Das Paar dürfte danach versucht haben, den Tieren zu helfen, sie mit Wasser abzukühlen. Als der tote Schäferhund der Freundin abgeholt wurde, war sein Fell noch nass. So genau erinnern kann sich keiner der beiden an diese Schockmomente. Nur, dass der Angeklagte immer wieder gesagt haben soll: „Ich habe die Hunde umgebracht.“ Die Ermittler fanden die leblosen Hunde schließlich in ihren Zwingern vor, in denen sie erlaubt und ordentlich tagsüber gehalten wurden. Die Schwester der Lebensgefährtin hatte rote Rosen besorgt und sie den Vierbeinern für ihren letzten Weg an die Seite gelegt.

„Er war der einzige Mensch, dem ich meinen Hund anvertraut habe“, brach auch die frühere Lebensgefährtin eine Lanze für den 34-Jährigen. Mittlerweile ist das Paar getrennt. Gerüchte über eine heimliche Affäre des jungen Polizisten, die den Hunden das Leben gekostet hätte, hatte die Beziehung nicht verkraftet. Auch der Tierarzt, mit dem der Polizist befreundet war und den er in seiner Panik kontaktiert hatte, war sicher, dass der Lauf in der Hitze den Hunden nicht das Leben gekostet hatte. In einem völlig überhitzen und dazu noch abgeriegelten Auto würde es allerdings nur rund zehn Minuten dauern, bis ein Hund einen lebensbedrohlichen Zustand erreicht.

Für Richter lag kein Vorsatz vor

Zweifel an der Aussage des Angeklagten lagen vor allem deswegen vor, weil er seinen Vorgesetzten gegenüber zunächst nie etwas von einer Ohnmacht erwähnt hatte. „Ich hatte Angst um meinen Job“, sagte der Mann. Er habe befürchtet, dass er aufgrund gesundheitlicher Probleme ansonsten aus dem Dienst entlassen worden wäre.

In seinem Schlussplädoyer gab der Staatsanwalt unumwunden zu, dass er aus dem Fall nicht schlau wurde. „Der Angeklagte hat sich sehr seltsam verhalten.

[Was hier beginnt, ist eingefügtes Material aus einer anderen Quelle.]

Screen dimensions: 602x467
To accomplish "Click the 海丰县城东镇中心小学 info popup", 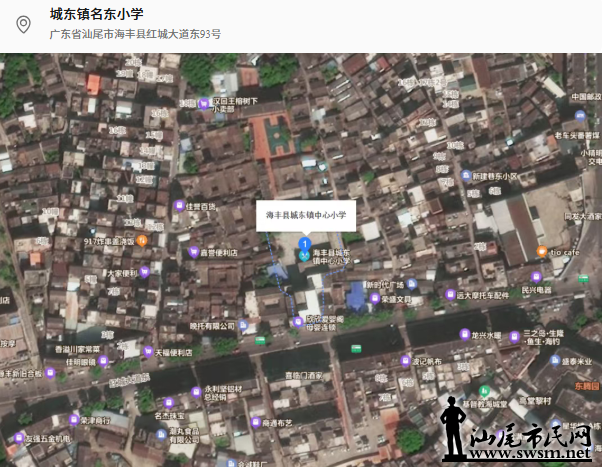I will [305, 214].
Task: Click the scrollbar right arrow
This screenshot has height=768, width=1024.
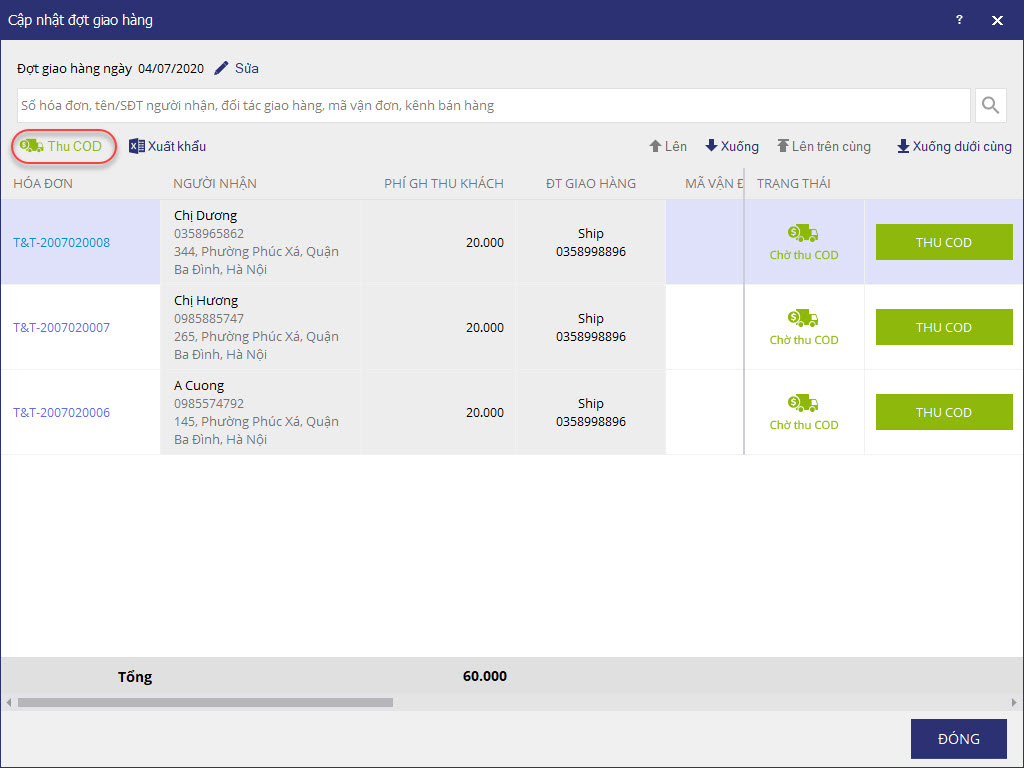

Warum ging er in der Hitze joggen? Warum hatte er keines der Autofenster geöffnet? Oder die Türen, als er zuhause angekommen war?“, fragte er sich. Doch auch ohne Antworten auf diese Fragen war für den Richter klar, dass im Fall des 34-Jährigen kein Vorsatz vorlag. „Er hätte klüger handeln müssen“, sagte Bodner. Bewusst gequält habe er die Tiere aber nicht. Der 34-Jährige wurde demnach vom Vorwurf der Tierquälerei freigesprochen, das Urteil ist rechtskräftig.